M. le président. Quel est, dans ces conditions, l'avis de la commission sur l'amendement n° 121 rectifié bis ?
M. Gérard Larcher, rapporteur. La réponse de M. le ministre répond aux préoccupations que nous avions exprimées. Nous avons, en outre, noté qu'il sera nécessaire de recruter quelque 3 000 jeunes par an ; on peut envisager, à l'issue d'un certain nombre de consultations, que 25 000 à 30 000 agents de France Télécom demanderont à bénéficier de ce dispositif.
Voilà pourquoi la commission est favorable à l'amendement n° 121 rectifié bis , qui, selon nous, répond à la préoccupation de M. Pagès. Elle est donc défavorable au sous-amendement n° 126, qui est inutile, et demande à M. Pagès de le retirer.
M. le président. Monsieur Pagès, le sous-amendement n° 126 est-il maintenu ?
M. Robert Pagès. Oui, monsieur le président.
M. le président. Quel est l'avis du Gouvernement sur le sous-amendement n° 126 ?
M. François Fillon, ministre délégué. Le Gouvernement, est défavorable à ce sous-amendement.
M. Pagès devrait lire dans le détail l'amendement n° 121 rectifié bis , notamment son troisième alinéa, qui dispose : « Au cours de ce congé de fin de carrière, ils perçoivent une rémunération, versée mensuellement par France Télécom, égale à 70 p. 100 de leur rémunération d'activité complète, composée du traitement indiciaire brut et des primes et indemnités correspondantes, au moment de leur entrée en congé de fin de carrière. » Il a donc, sur ce point, pleinement satisfaction.
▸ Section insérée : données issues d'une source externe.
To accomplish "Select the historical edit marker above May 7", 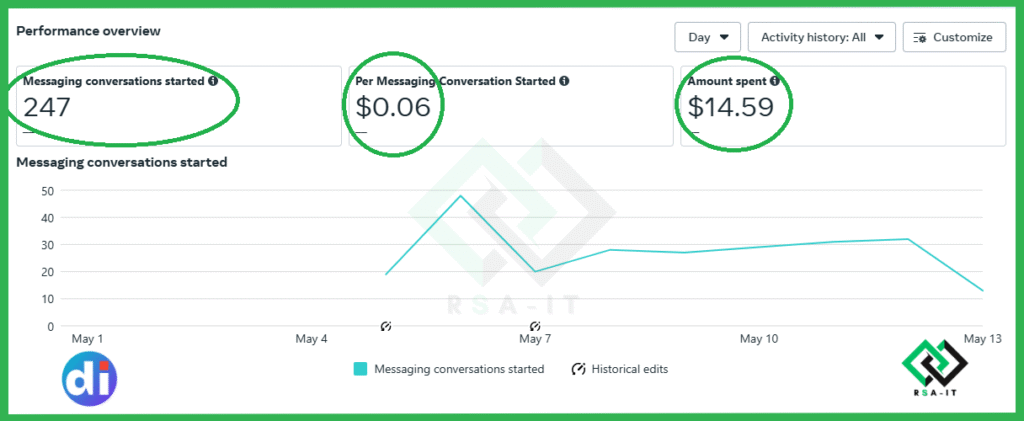I will [x=536, y=325].
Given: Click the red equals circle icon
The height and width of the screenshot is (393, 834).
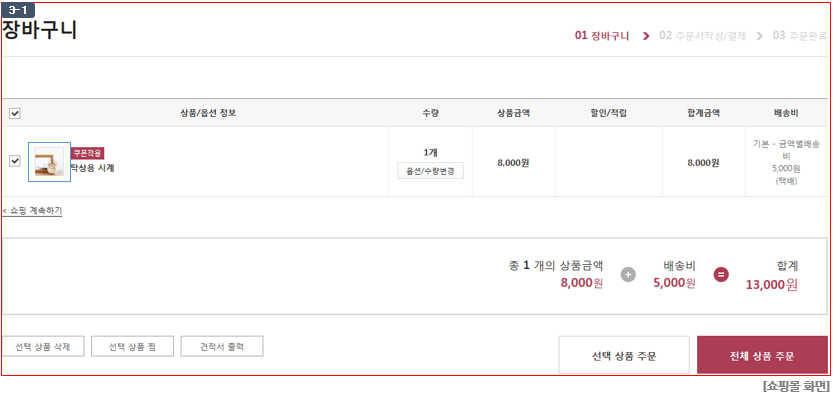Looking at the screenshot, I should (x=721, y=275).
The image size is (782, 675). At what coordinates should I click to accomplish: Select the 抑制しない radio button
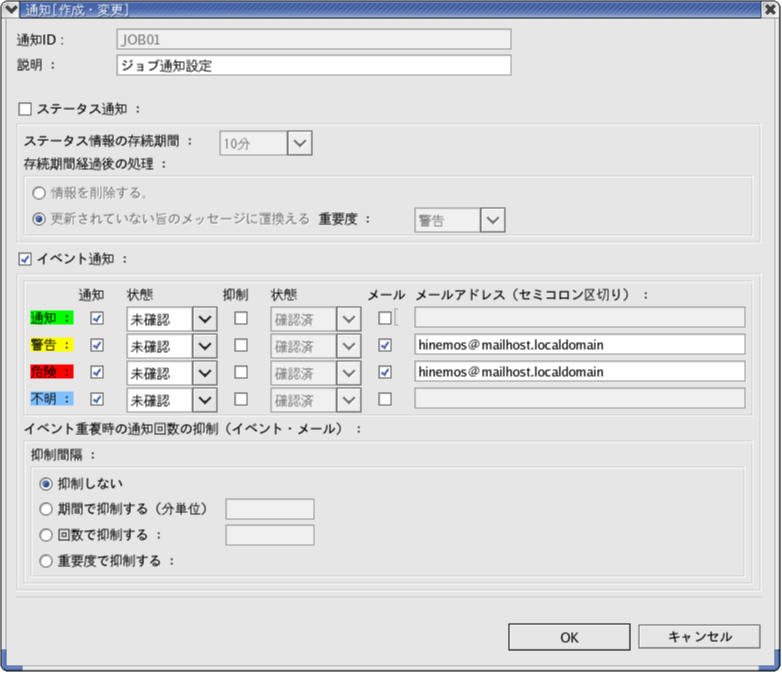pos(46,484)
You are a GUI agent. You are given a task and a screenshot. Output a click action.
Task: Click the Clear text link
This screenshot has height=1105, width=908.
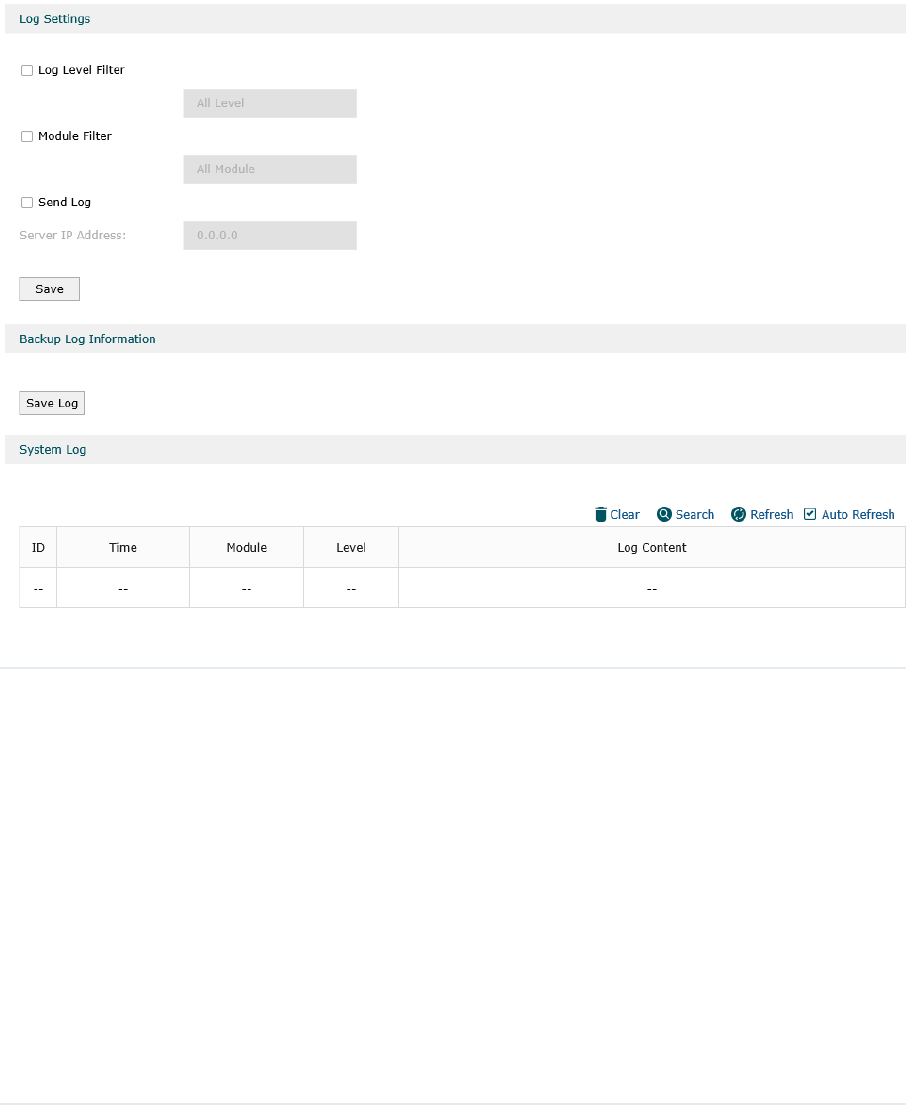coord(625,514)
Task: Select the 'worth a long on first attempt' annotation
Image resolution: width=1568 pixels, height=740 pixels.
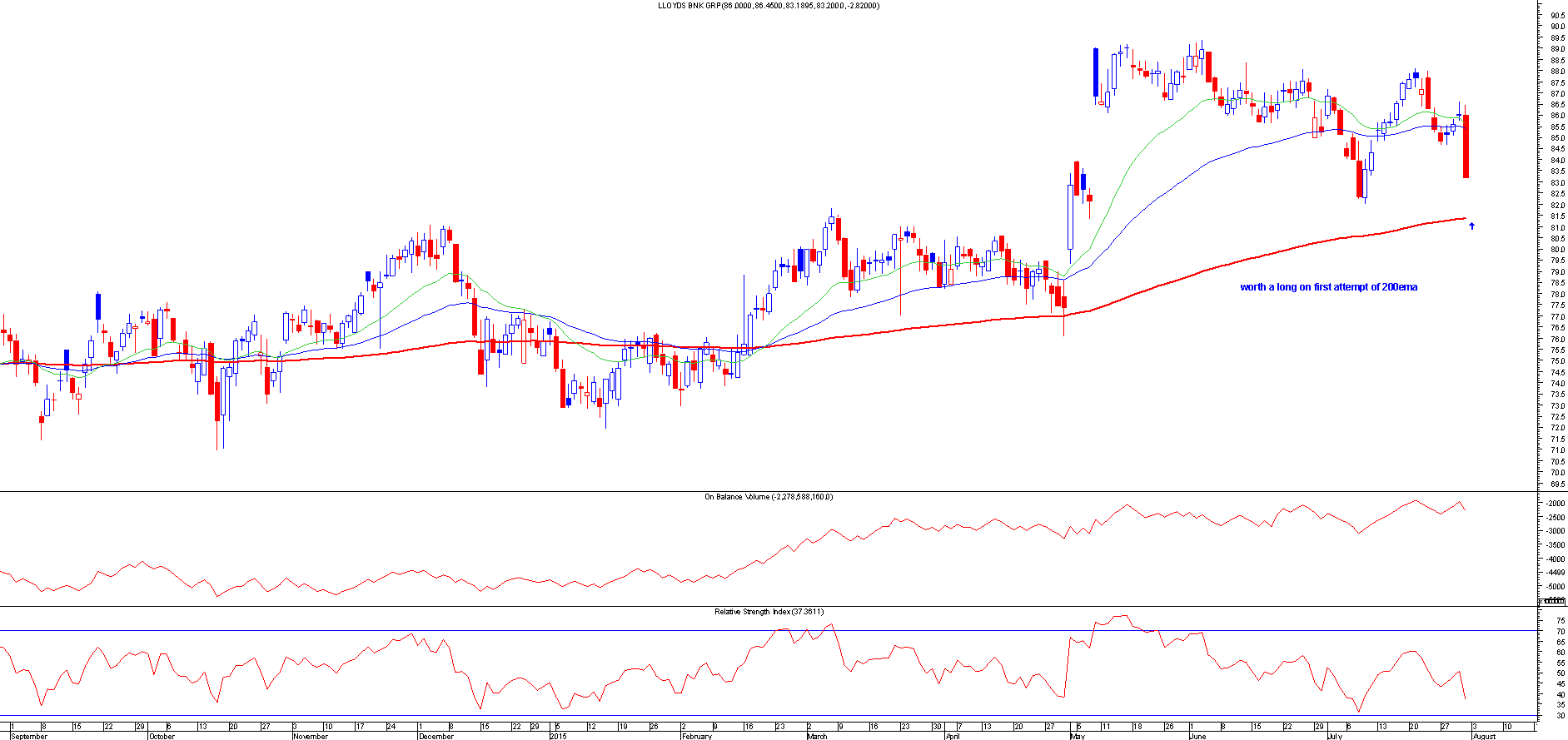Action: pyautogui.click(x=1328, y=287)
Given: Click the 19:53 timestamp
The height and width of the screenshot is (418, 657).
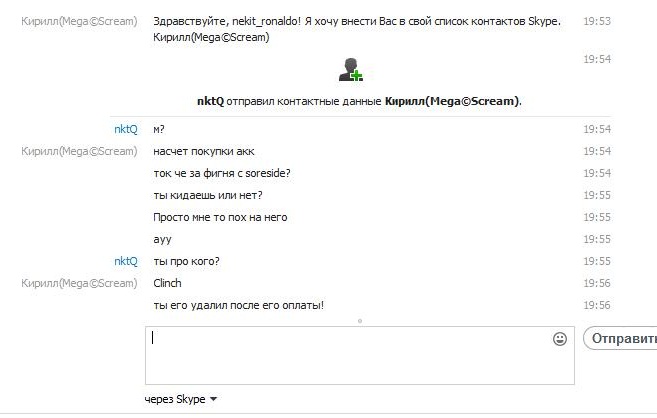Looking at the screenshot, I should coord(597,21).
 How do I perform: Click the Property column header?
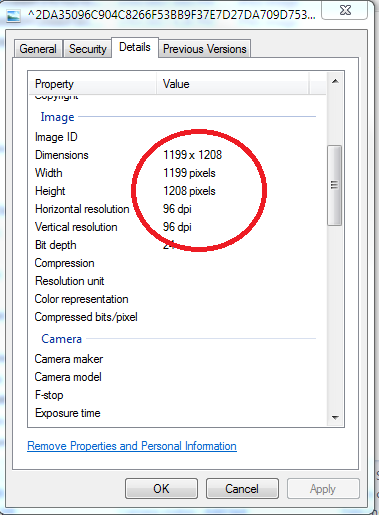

M. le président. Je vais mettre aux voix le sous-amendement n° 126.
M. Robert Pagès. Je demande la parole pour explication de vote.
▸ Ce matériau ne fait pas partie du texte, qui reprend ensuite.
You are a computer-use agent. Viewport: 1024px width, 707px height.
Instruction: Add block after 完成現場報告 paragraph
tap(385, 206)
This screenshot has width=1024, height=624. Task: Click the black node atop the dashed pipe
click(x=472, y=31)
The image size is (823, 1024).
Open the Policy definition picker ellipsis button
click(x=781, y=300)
M. le président. La parole est à M. Pagès.
M. Robert Pagès. Monsieur le ministre, j'ai écouté avec attention, bien sûr, votre réponse et je prends acte d'un certain nombre d'engagements.
Cela étant dit, vous le comprenez, nous aurions préféré, et de loin, inscrire cette disposition dans le projet de loi, même s'il avait été nécessaire de modifier quelque peu les termes de façon à laisser une certaine souplesse en matière de remplacement. Là, trop d'incertitudes demeurent.
Je crois volontiers ce que vous venez de dire, monsieur le ministre, et je ne vous ferai pas l'offense de mettre en doute votre bonne foi. Cependant, comme nous l'avons précisé tout à l'heure, vous ne serez pas toujours ministre, même si vous souhaitez le rester longtemps, car les gouvernements passent.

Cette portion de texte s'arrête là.